Старуха сделала какой-то знак головой, и Таисья торопливо увела Нюрочку за занавеску, которая шла от русской печи к окну. Те же ловкие руки, которые заставили ее кланяться бабушке в ноги, теперь быстро расплетали ее волосы, собранные в две косы.

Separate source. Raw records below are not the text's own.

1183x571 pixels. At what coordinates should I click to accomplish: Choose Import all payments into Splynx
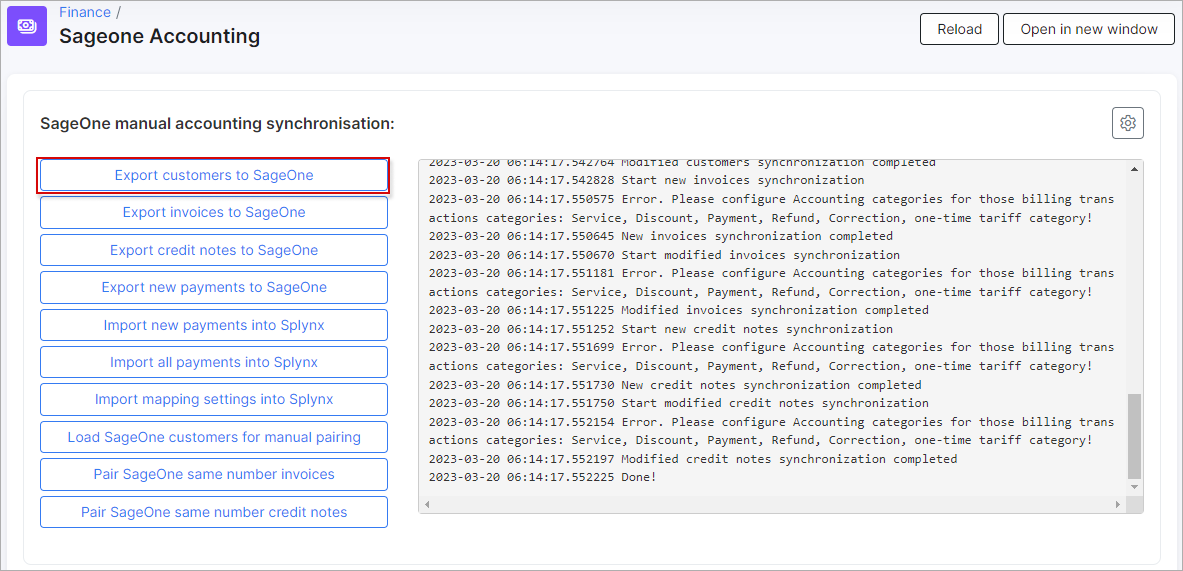coord(214,362)
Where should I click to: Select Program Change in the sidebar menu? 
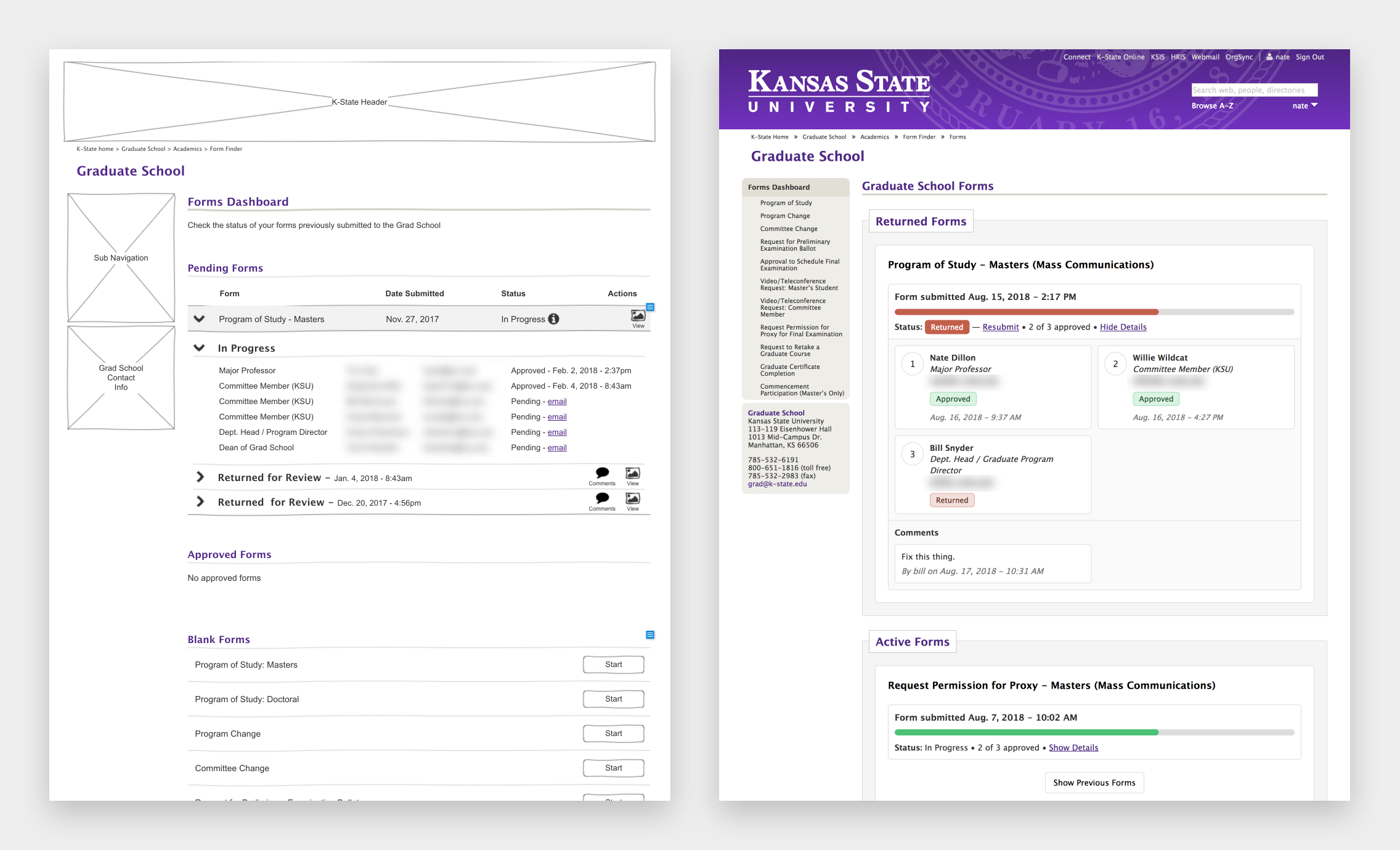point(785,216)
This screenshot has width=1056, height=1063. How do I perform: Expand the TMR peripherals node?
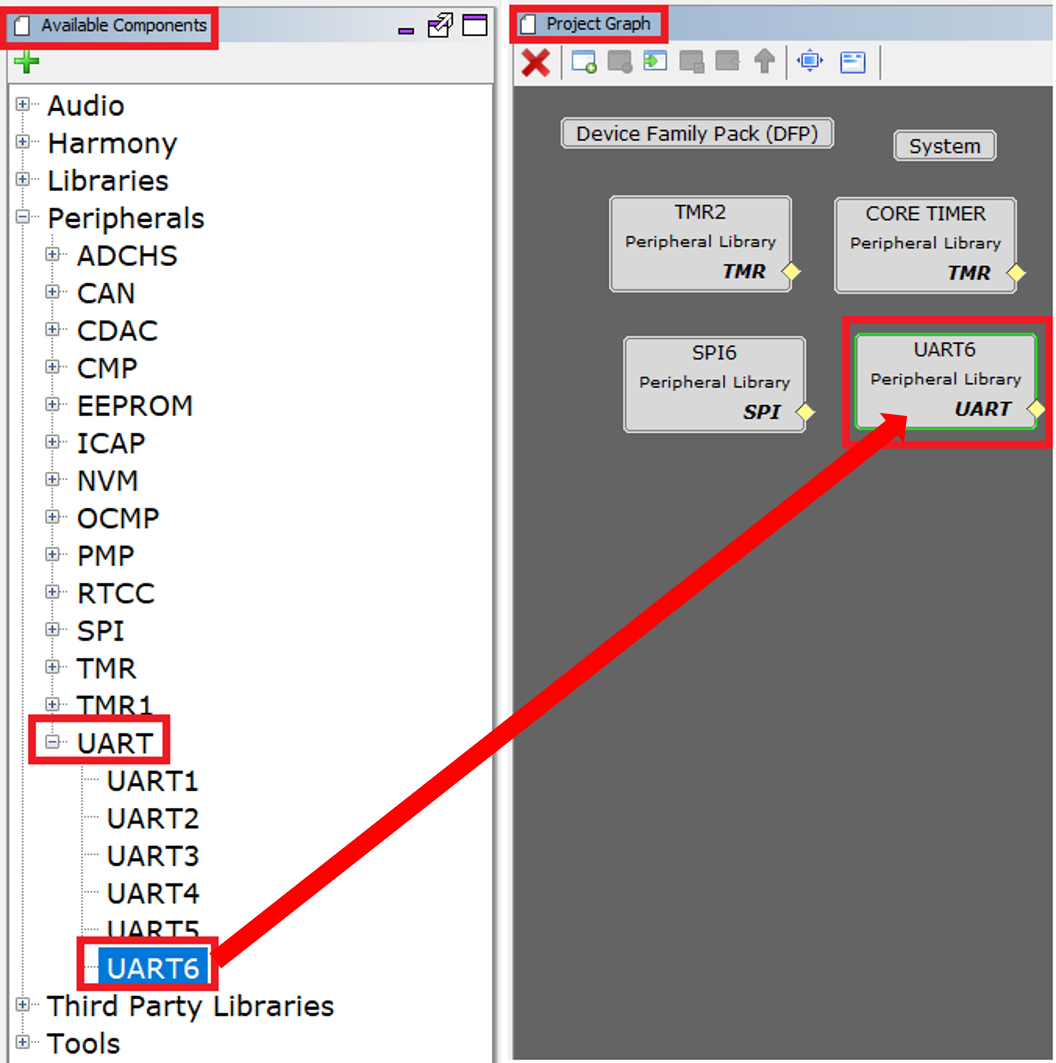tap(52, 668)
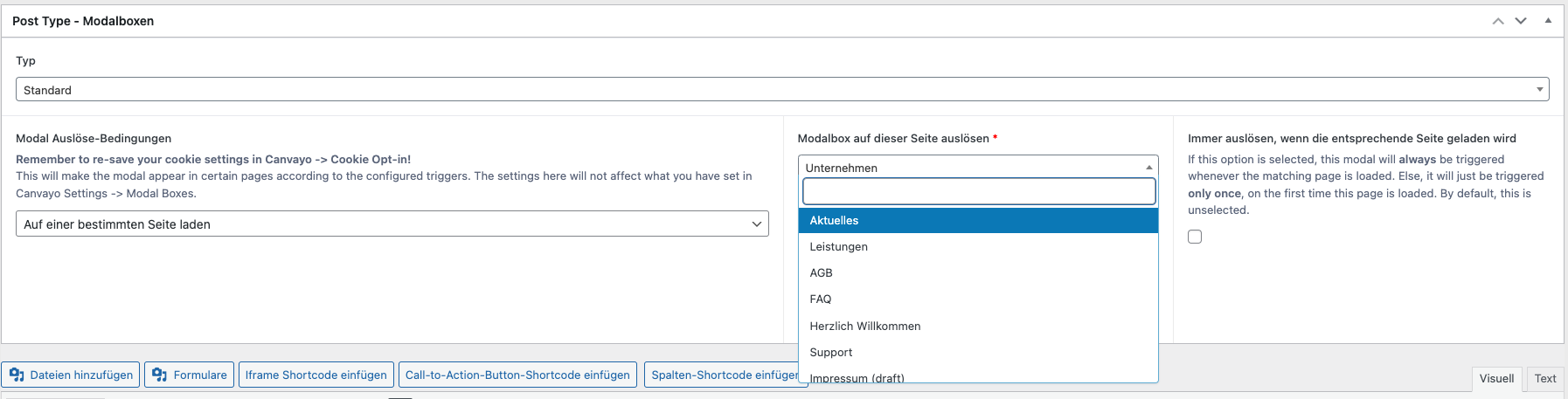Click the page search field in dropdown

(x=978, y=191)
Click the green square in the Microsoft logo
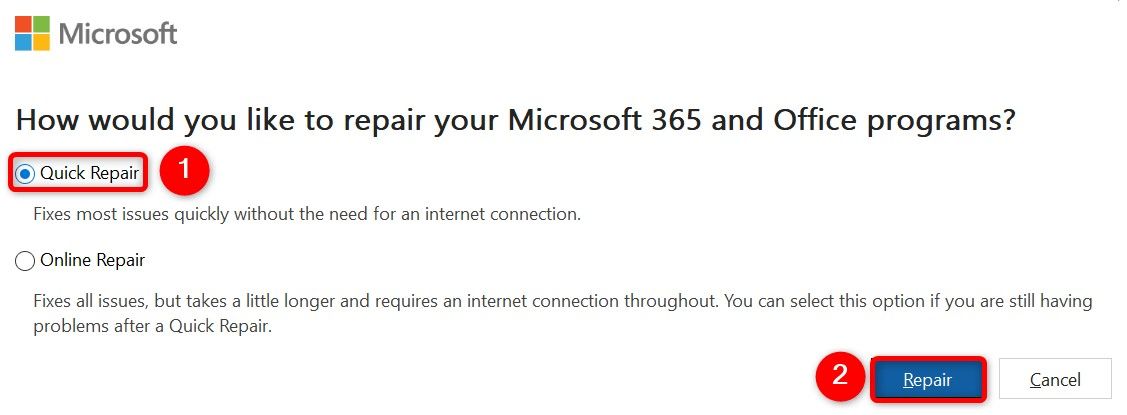Viewport: 1127px width, 415px height. tap(41, 24)
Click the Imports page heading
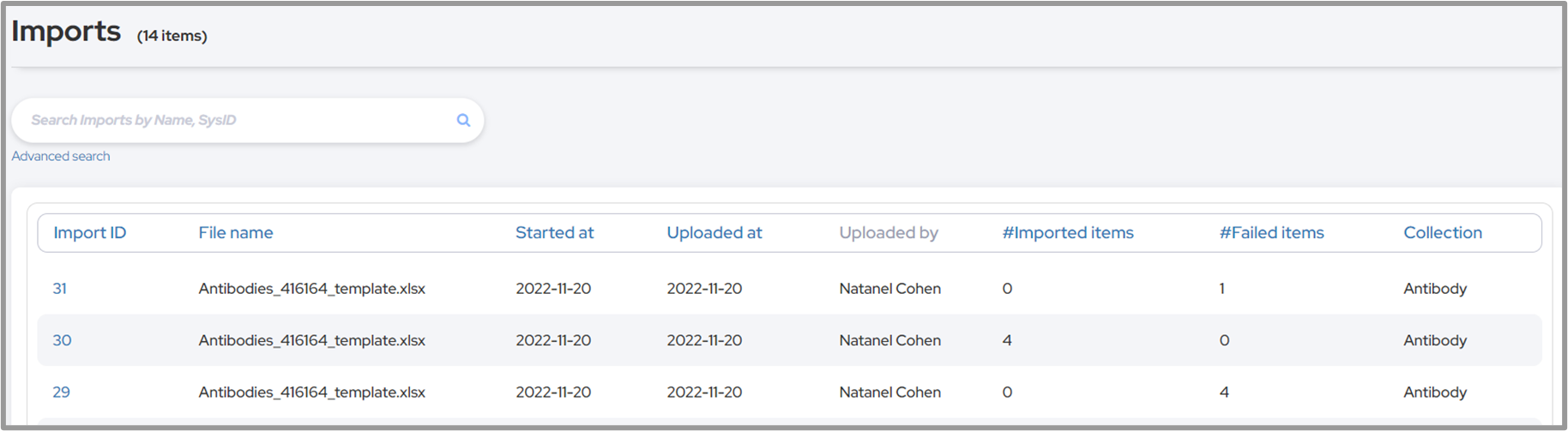This screenshot has height=431, width=1568. coord(66,32)
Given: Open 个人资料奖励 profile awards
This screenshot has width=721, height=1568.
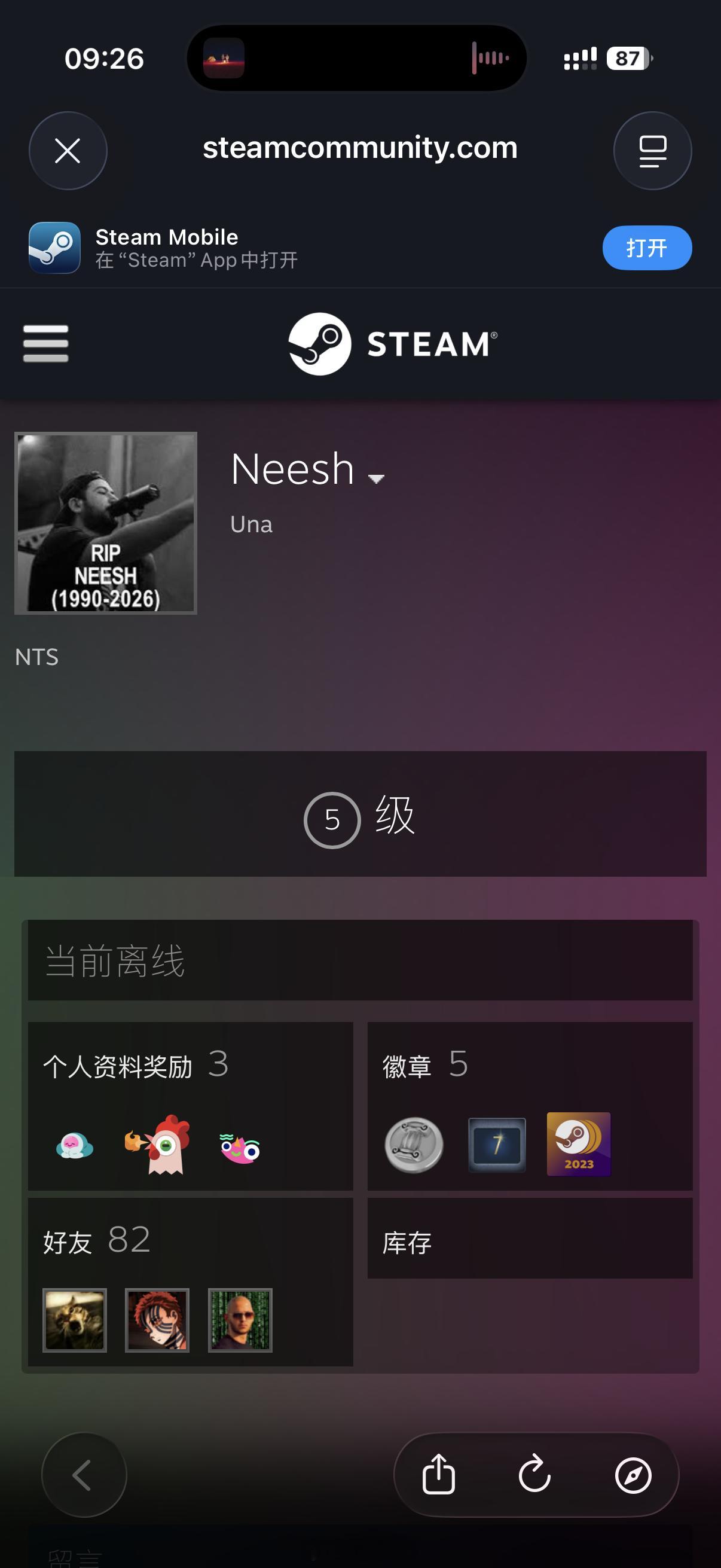Looking at the screenshot, I should [136, 1064].
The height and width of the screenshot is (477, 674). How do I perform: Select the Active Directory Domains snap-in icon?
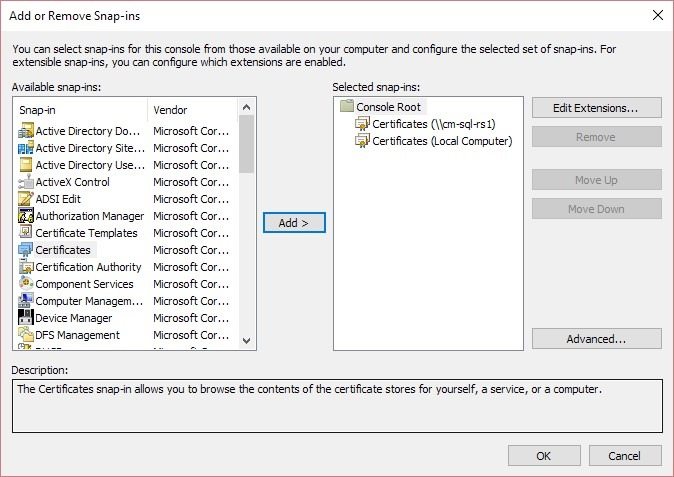tap(26, 131)
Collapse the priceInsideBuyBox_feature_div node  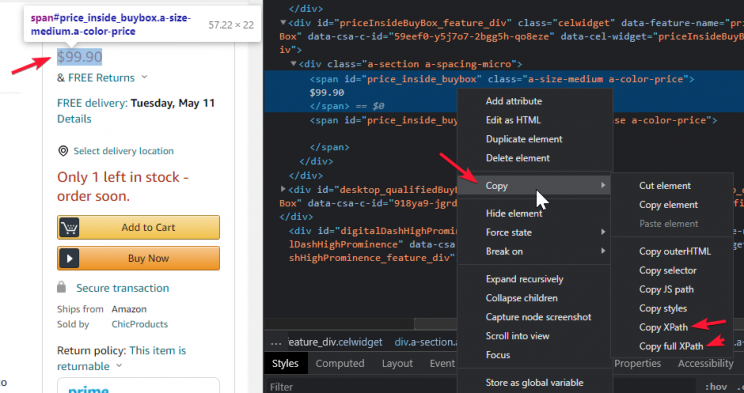[283, 22]
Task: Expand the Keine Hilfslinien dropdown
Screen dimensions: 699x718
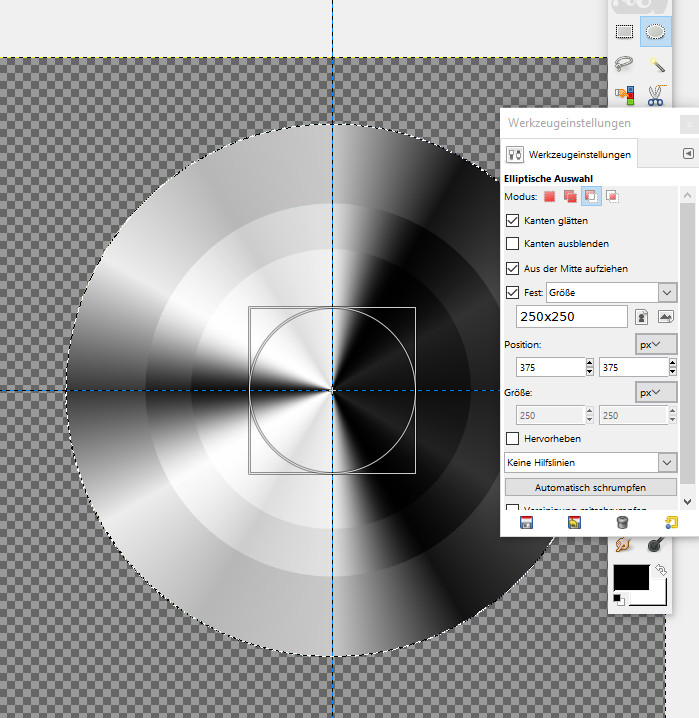Action: [x=667, y=462]

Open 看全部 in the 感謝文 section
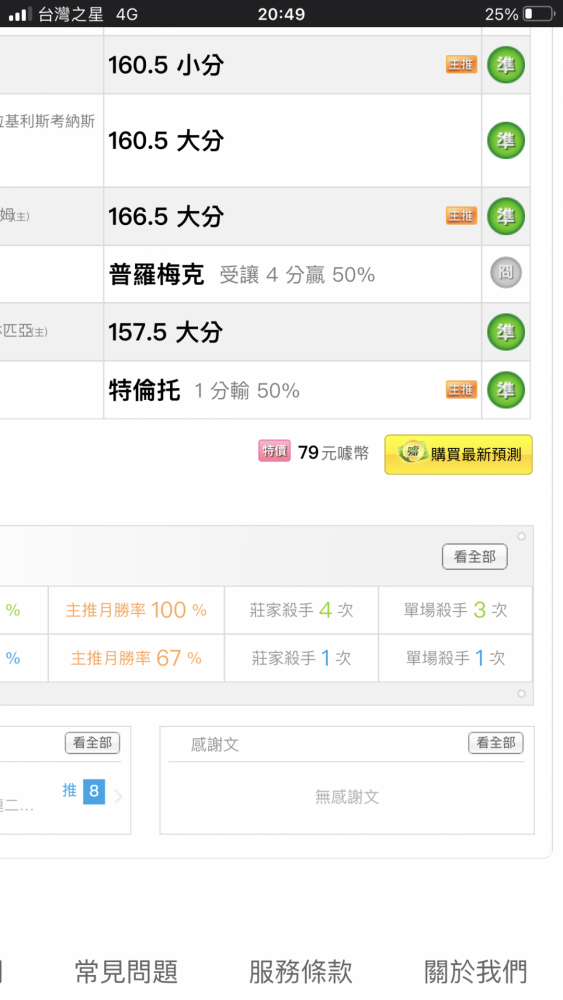pos(496,742)

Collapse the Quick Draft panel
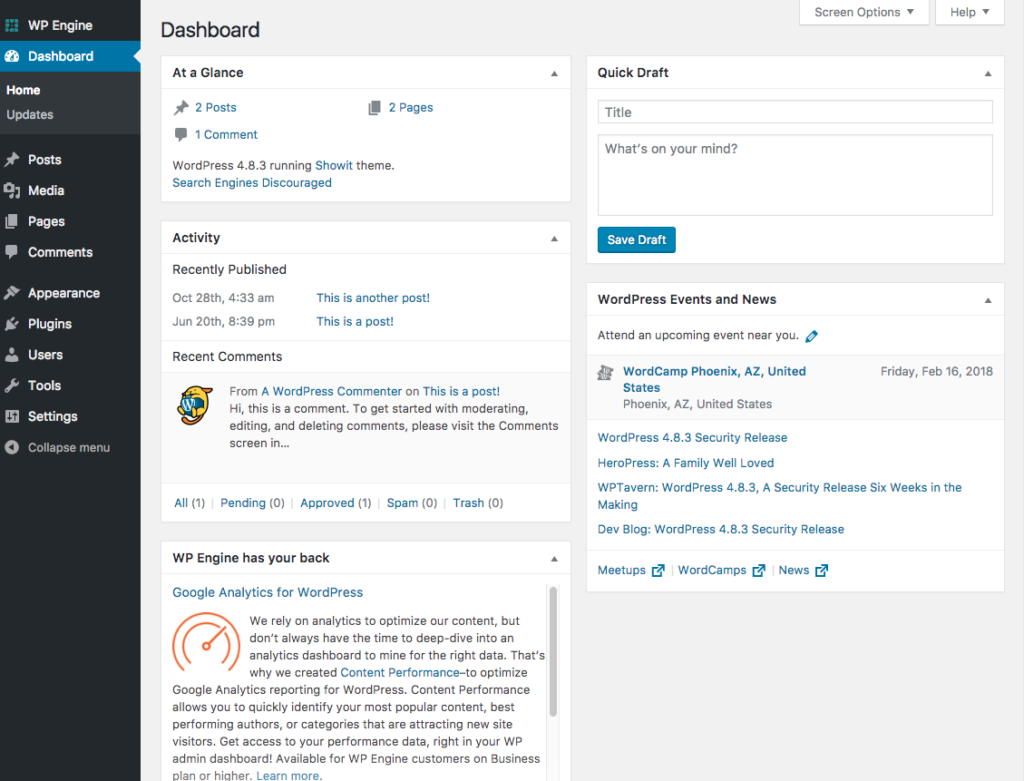[987, 73]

– Ах, Нюрочка, Нюрочка, кто это тебя по бабьи-то чешет?.. – ворчала Таисья, переплетая волосы в одну косу. – У деушки одна коса бывает. Вот так!.. Не верти головкой, а то баушка рассердится…

Чтобы удобнее управиться с работой, Таисья поставила ее на лавку и только теперь заметила, что из-под желтенькой юбочки выставляются кружева панталон, – вот увидала бы баушка-то!.. Таисья торопливо сняла панталоны и спрятала их куда-то за пазуху. Девичья коса была готова, хотя Нюрочка едва крепилась от боли: постаравшаяся Таисья очень туго закрутила ей волосы на затылке. Все эти церемонии были проделаны так быстро, что девочка не успела даже подумать о сопротивлении, а только со страхом ждала момента, когда она будет целовать руку у сердитой бабушки.

Но последнего не пришлось делать. Старуха сама пришла за занавеску, взяла Нюрочку и долго смотрела ей в лицо, а потом вдруг принялась ее крестить и горько заплакала.

– Своя родная кровь, а половина-то басурманская… – шептала старуха, прижимая к себе внучку. – И назвали-то как: Нюрочка… Ты будешь, внучка, Аннушкой!

Старуха села на лавку, посадила внучку на колени и принялась ласкать ее с каким-то причитаньем. Таисья притащила откуда-то тарелку с пряниками и изюмом.

– Ах ты, моя ластовочка… ненаглядная… – шептала бабушка, жадно заглядывая на улыбавшуюся девочку. – Привел господь увидеть внучку… спокойно умру теперь…

– Бабушка, вы о чем это плачете? – решилась, наконец, спросить Нюрочка, преодолевая свой страх.

– От радости, милушка… от великой радости, ластовочка! Услышал господь мои старые слезы, привел внученьку на коленках покачать…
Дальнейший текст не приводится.